+++ Document passage +++

HOLLYWOOD, Calif. — If anyone can relate to the current troubles surrounding pop star Britney Spears, it's Courtney Love.
"I know the exactitudes of what's going on, having been there," Love says in a revealing interview with Access Hollywood.
Watching Spears taken away from her home by authorities twice this month, Love can certainly relate to the situation. In 2004, she also was photographed handcuffed to a gurney, whisked away to a hospital because of her own erratic behavior. Love says she worries, knowing full well about the dangerous situation at hand.
"Here is what's gonna happen if she doesn't get help — something very, very bad is gonna happen," the rocker says of Spears. "Marilyn Monroe was strapped to a gurney too, but other than me and Britney, no one else has ever been strapped to a gurney."

+++ Record extracts +++

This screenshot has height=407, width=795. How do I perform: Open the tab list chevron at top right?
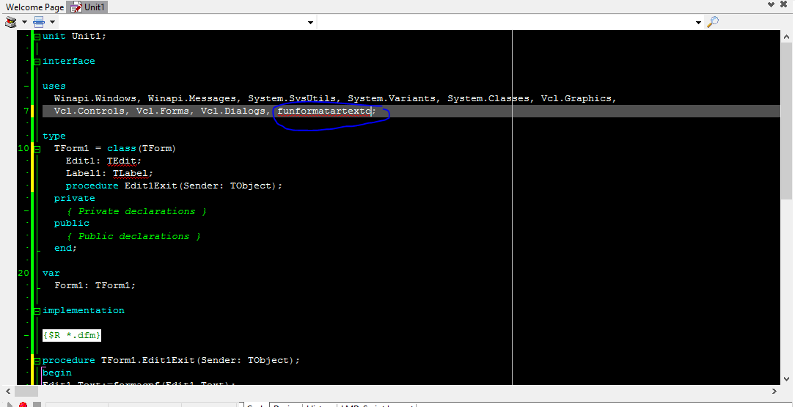pyautogui.click(x=771, y=5)
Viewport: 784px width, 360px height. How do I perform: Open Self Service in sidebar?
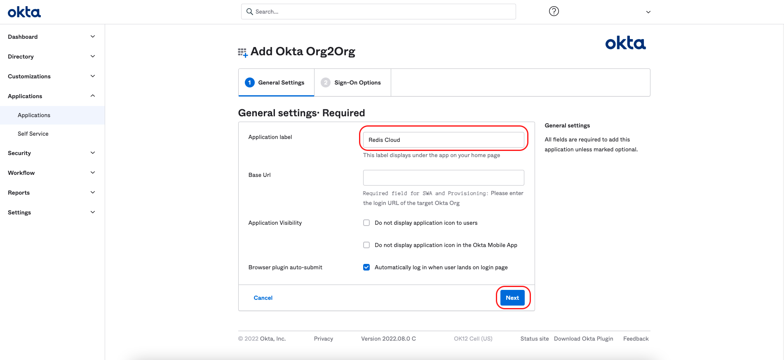tap(33, 134)

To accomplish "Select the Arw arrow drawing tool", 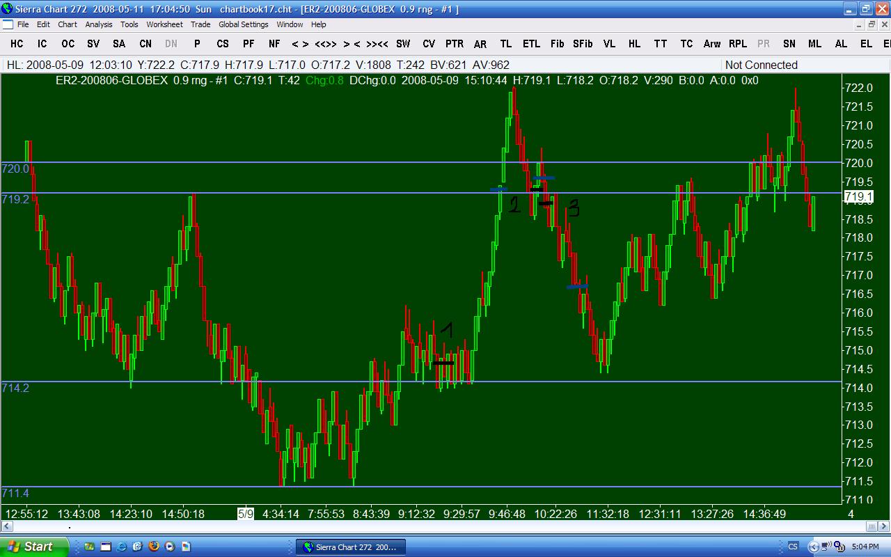I will point(711,43).
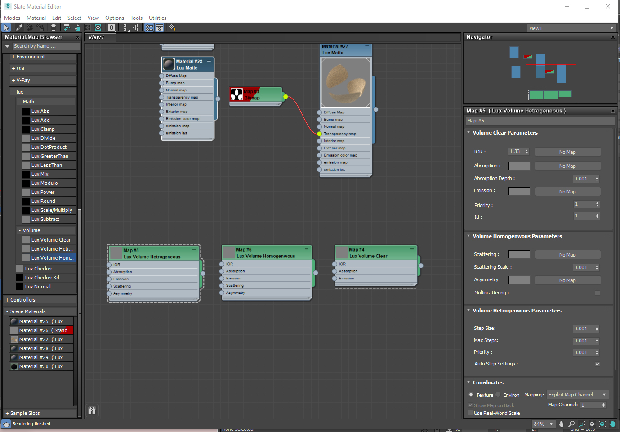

+++

Exercise requirements -
A. In the article on Courtney Love and Britney Spears, in what year was Love photographed handcuffed to a gurney?
B. Write what comes next in the article on Courtney Love and Britney Spears, starting after its last sentence.

Exercise responses -
A. 2004

B.
Now sober, Love credits actor Orlando Bloom for helping with her recovery. "The Pirates of the Caribbean" star and Love participate in the daily Buddhist practice of chanting.
"We do chant everyday," Love said of her relationship with the actor. "12-step demands that you have a spiritual practice that you do everyday.
"I love Orlando for this," Love continued. "He doesn't mind being outed [as a Buddhist]. I don't mind talking about it because it has changed my entire life, changed everything — restructured my body, restructured my physicality. Truly I can, not all the time, but I can take joy at really ****ty situations."
Love says she's ready to reach out to Spears, having already confronted another young star with past troubles, Lindsay Lohan.
"I went up to Lohan's room one time and there was a show on called '101 Celebrity Oops' and I am like every other one you know, boobs out, legs everywhere throwing **** at Madonna, you know, whatever. I'm like Lindsay, 'Look! Drugs are bad!' " Love said of the encounter.
The former Hole singer says she hopes the public wakes up soon and realizes the dangers that come along with drug use.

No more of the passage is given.